EXERCISE DESCRIPTION: Please copy the records below word for word, leaving out the pictures.

RECORDS TO PROCESS:
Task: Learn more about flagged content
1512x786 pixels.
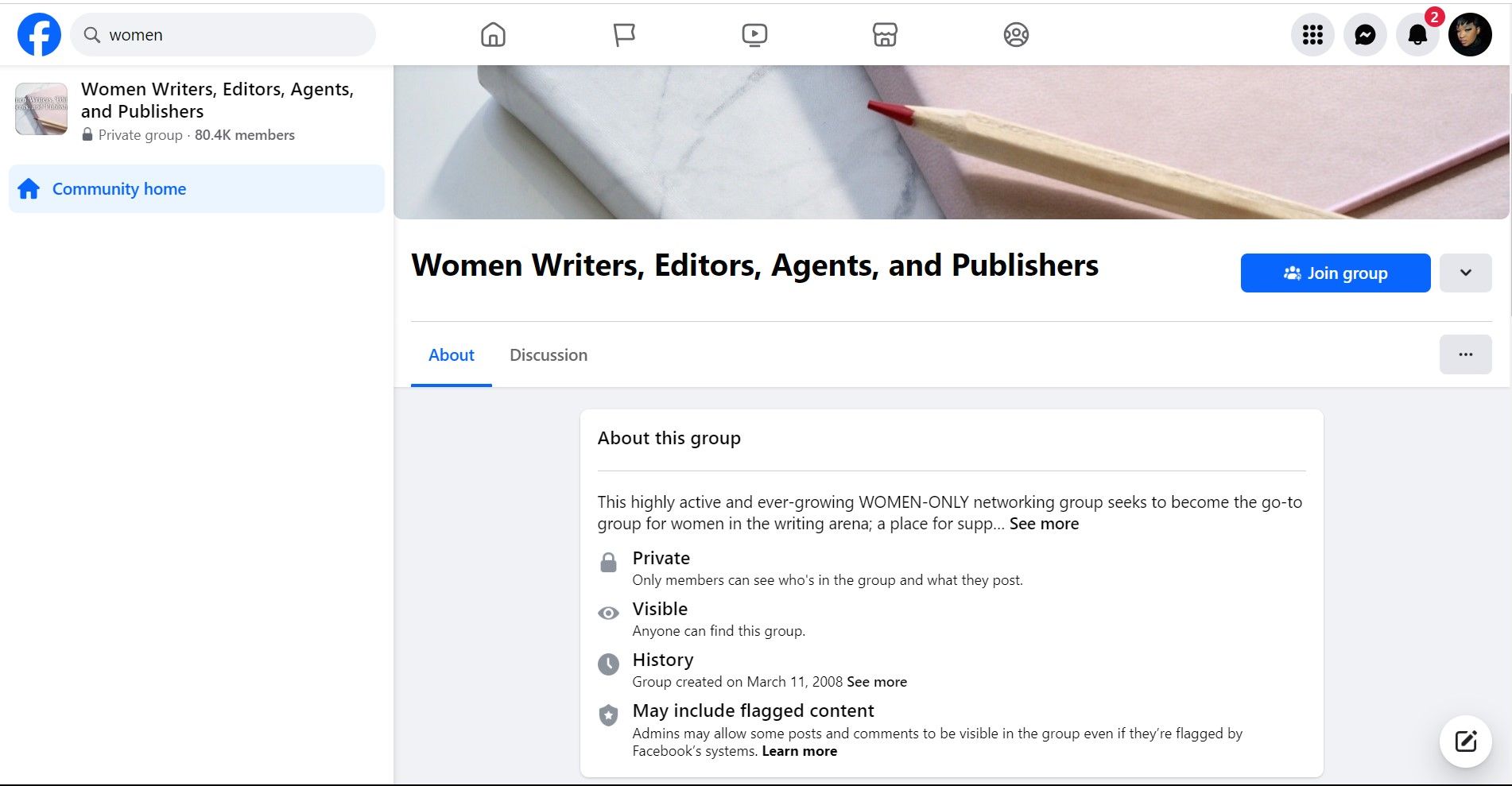Action: click(799, 750)
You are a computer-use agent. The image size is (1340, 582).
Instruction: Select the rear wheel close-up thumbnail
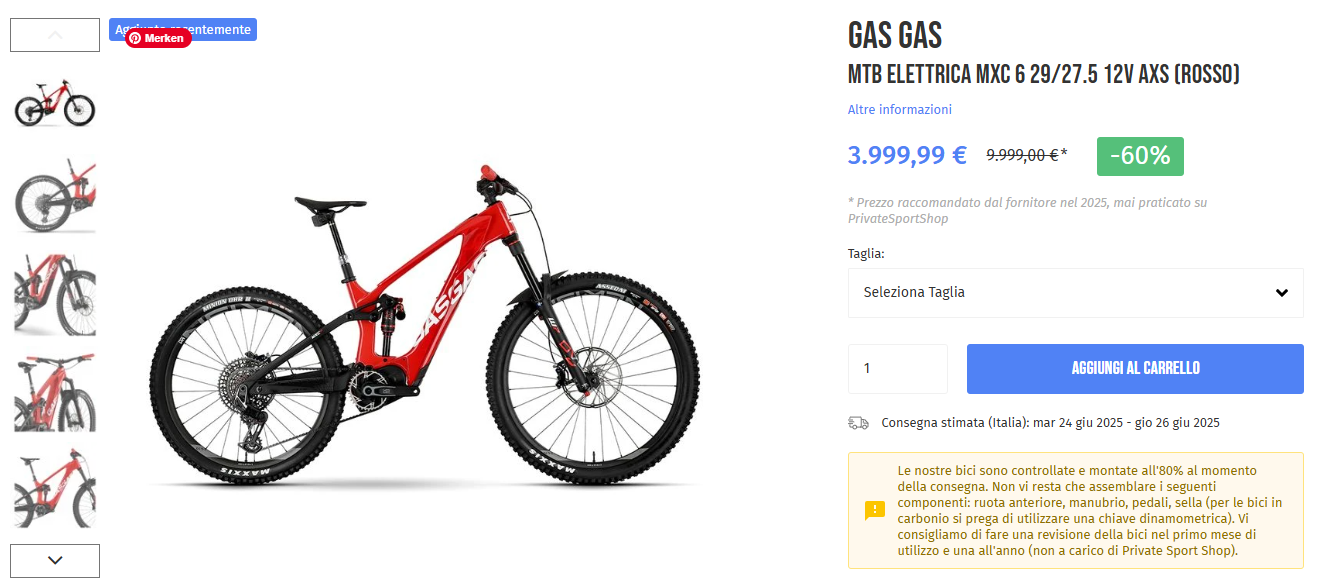[x=55, y=197]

EXERCISE RESPONSE:
Task: Learn more about flagged content
1512x786 pixels.
Action: click(799, 750)
You are a computer-use agent. The image size is (1340, 582).
Instruction: Select the rear wheel close-up thumbnail
[x=55, y=197]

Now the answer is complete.